EXERCISE BRIEF
Update the material from the line with "Locate an element on the screen." to the line with "At what (x,y)", replacing "coordinate pair" with "coordinate tuple" and leaving everything else unchanged.

EXTRACTED RECORDS
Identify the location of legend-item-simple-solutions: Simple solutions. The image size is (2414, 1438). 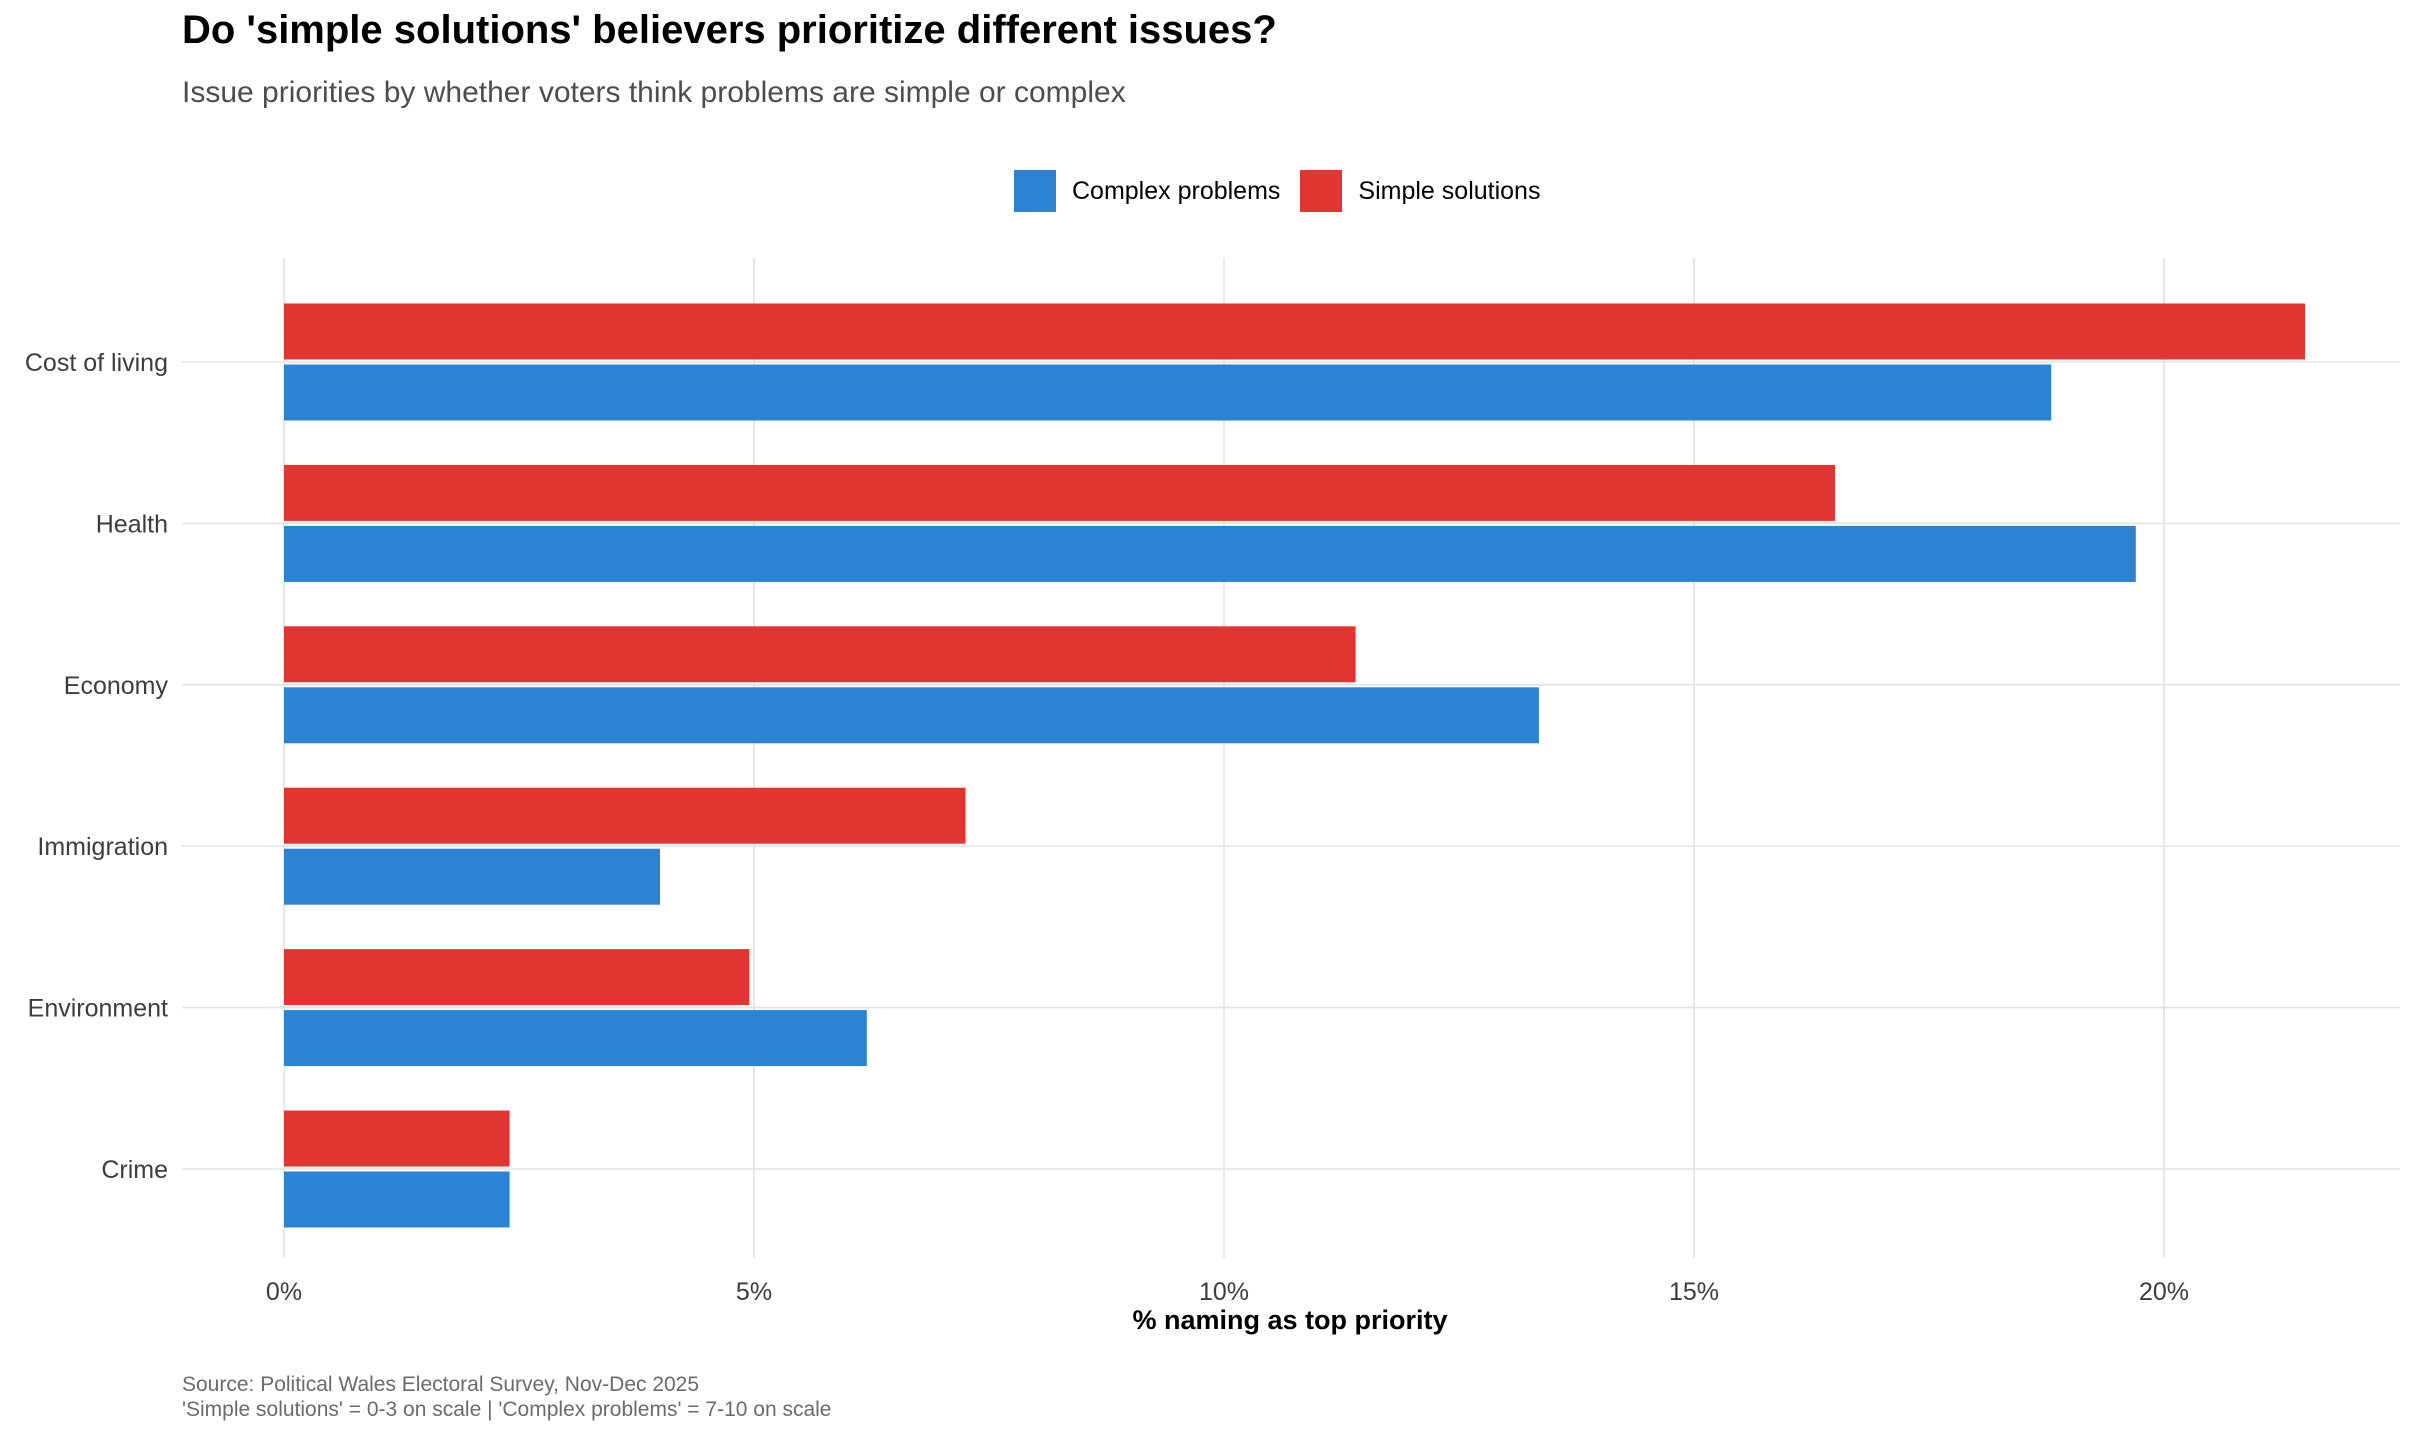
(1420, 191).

...

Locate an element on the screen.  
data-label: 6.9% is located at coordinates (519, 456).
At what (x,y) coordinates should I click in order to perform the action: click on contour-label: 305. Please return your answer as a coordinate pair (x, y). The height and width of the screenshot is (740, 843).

--

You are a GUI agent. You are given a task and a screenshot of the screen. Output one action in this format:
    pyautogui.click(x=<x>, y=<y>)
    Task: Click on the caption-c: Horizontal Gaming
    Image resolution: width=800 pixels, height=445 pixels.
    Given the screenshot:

RESPONSE AREA
Locate an element on the screen.  
data-label: 6.9% is located at coordinates (519, 456).
At what (x,y) coordinates should I click in order to perform the action: click on contour-label: 305. Please return your answer as a coordinate tuple (x, y). The height and width of the screenshot is (740, 843).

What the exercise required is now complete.